Josephy Anthony Passalaqua nasceu em Brunswick, New Jersey, em1929. Seu pai, um italiano da Sicilia, trabalhava numa fábrica de aço, e desejava que seus filhos tivessem uma vida melhor. Joe começou aos nove anos na guitarra. Obrigado pelo pai, estudava sete horas por dia, procurando aprender as músicas que ouvia no rádio. No início, ele detestava praticar tanto tempo, mas a revolta transformou-se numa grande paixão pelo instrumento. Aos 14 anos conseguiu seu primeiro trabalho profissional num conjunto de sua cidade. Era o começo de uma trajetória que - mesmo acidentada - lhe garantia uma posição entre os maiores guitarristas de jazz de todos os tempos, sendo considerado um dos maiores virtuosos do instrumento.
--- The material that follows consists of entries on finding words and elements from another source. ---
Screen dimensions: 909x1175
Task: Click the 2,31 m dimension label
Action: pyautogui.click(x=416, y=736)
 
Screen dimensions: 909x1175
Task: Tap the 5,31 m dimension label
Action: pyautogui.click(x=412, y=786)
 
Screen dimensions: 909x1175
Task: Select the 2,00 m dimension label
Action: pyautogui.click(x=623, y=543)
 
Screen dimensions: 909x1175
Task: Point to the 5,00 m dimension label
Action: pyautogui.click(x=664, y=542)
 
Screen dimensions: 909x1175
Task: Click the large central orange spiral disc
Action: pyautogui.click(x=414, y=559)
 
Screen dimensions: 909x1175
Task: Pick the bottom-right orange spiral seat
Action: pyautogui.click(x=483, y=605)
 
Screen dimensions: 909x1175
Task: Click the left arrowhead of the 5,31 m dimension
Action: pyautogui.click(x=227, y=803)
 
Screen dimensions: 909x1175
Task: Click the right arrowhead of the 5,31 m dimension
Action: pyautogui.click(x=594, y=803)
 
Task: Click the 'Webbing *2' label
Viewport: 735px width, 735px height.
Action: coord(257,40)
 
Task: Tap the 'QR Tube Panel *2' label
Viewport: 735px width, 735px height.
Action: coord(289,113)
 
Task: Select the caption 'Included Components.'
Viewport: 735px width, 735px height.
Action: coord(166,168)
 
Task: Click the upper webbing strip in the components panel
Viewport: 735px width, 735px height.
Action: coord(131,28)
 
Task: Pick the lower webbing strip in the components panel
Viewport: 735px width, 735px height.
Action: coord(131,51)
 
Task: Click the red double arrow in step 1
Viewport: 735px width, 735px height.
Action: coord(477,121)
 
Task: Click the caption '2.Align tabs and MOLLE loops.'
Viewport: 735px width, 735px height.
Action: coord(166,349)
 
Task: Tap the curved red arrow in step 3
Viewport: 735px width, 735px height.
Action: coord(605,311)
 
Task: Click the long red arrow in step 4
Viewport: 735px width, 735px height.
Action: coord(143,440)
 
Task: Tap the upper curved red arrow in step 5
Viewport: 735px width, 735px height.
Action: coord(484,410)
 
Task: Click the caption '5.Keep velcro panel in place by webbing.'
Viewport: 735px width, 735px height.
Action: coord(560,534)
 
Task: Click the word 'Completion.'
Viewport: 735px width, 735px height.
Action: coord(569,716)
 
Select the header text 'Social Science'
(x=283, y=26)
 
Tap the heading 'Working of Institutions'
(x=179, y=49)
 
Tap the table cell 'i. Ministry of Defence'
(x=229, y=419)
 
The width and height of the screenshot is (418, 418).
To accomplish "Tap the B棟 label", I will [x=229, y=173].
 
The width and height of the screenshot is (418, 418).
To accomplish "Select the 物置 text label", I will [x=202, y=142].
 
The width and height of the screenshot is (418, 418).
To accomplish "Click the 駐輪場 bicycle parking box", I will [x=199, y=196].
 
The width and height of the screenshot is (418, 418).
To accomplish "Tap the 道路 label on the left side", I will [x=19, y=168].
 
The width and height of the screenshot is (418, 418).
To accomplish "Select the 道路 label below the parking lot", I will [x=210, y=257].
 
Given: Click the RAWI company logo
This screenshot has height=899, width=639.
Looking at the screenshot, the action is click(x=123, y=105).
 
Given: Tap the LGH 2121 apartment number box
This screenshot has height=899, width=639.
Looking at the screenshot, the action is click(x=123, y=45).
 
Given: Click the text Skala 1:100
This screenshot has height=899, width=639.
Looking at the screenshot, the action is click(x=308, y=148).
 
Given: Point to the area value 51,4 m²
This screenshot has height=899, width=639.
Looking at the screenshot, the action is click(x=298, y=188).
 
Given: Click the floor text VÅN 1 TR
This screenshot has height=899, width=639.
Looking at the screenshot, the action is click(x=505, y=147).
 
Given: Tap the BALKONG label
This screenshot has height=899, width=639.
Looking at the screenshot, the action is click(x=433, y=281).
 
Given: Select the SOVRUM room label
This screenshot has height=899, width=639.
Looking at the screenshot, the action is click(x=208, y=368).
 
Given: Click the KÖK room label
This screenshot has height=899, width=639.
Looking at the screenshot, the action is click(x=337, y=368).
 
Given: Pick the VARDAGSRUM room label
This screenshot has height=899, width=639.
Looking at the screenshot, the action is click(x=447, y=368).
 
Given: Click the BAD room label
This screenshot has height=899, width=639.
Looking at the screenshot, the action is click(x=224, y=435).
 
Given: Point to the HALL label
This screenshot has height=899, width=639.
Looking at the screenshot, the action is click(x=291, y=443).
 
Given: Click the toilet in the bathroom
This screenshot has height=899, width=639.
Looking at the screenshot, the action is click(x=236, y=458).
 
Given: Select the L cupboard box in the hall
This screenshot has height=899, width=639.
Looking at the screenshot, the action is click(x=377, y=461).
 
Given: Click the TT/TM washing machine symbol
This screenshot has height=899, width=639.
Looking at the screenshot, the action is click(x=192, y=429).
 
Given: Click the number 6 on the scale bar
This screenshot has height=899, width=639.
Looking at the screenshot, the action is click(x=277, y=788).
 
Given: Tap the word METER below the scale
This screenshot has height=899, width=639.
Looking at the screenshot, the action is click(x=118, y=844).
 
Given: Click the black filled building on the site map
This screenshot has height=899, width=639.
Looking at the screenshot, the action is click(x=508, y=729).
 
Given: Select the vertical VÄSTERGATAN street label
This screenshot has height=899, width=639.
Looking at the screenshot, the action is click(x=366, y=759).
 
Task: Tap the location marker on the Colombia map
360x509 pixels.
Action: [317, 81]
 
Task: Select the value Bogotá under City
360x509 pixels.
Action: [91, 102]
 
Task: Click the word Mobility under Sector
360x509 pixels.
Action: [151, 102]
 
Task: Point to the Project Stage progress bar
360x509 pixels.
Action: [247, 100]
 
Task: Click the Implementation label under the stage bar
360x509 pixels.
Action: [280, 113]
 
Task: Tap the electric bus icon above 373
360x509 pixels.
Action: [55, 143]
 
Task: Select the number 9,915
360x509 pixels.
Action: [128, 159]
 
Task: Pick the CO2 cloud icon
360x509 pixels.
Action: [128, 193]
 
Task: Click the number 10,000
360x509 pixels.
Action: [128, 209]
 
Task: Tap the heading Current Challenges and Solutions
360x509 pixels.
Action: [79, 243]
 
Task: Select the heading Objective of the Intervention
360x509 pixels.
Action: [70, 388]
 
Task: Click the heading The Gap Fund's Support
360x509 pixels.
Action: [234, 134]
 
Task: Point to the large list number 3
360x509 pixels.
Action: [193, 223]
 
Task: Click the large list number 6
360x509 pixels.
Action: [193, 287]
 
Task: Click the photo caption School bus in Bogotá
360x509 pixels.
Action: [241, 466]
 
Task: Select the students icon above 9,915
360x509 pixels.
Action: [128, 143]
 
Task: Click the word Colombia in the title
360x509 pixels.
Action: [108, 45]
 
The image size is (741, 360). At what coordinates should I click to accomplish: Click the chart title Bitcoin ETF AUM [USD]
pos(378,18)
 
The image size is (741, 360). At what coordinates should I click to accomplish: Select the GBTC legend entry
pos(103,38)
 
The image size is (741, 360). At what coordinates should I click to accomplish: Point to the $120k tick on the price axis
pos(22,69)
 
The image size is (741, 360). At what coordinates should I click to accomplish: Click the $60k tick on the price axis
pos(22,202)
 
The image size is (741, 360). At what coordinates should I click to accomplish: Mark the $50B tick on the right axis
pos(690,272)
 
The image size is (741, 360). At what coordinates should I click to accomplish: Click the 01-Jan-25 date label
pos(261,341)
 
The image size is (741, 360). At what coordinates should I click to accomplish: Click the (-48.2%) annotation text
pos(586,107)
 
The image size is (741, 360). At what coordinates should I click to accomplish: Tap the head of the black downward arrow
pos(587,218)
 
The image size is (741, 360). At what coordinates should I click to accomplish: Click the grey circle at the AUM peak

No final dos anos 40, vivendo os frenéticos dias da lendária Rua 52, em New York, tocou com Dizzy Gillespie, Charlie Parker, Coleman Hawkins e outros gigantes. Ele admite que o guitarrista cigano Django Reinhardt foi sua primeira influência, mas também absorveu muitas coisas de Charlie Christian, Tal Farlow, Barney Kessel e, mais tarde, Wes Montgomery. Entretanto, garante que as grandes influências que teve foram os pianistas Bud Powell, Art Tatum e Al Hais, além de Parker, Gillespie e Hawkins. Mas, se a Rua 52 lhe deu oportunidade de tocar com tanta gente, marcou negativamente sua vida devido ao envolvimento com as drogas. Os efeitos maléficos do vício agravaram sua saúde, impediam-lhe de tocar e o afastavam cada vez mais da possibilidade de uma carreira estável. Depois de muitas peripécias, tocando aqui e acolá, inclusive algum tempo em Las Vegas, internou-se voluntariamente na Synanon House, uma instituição para recuperação de viciados, em Los Angeles, em 1960. Dois anos depois, ao lado de alguns internos, entre eles o pianista Arnold Ross, gravou o LP 'Sounds of Synanon' para o Pacific Jazz, que chamou a atenção da crítica para o seu talento.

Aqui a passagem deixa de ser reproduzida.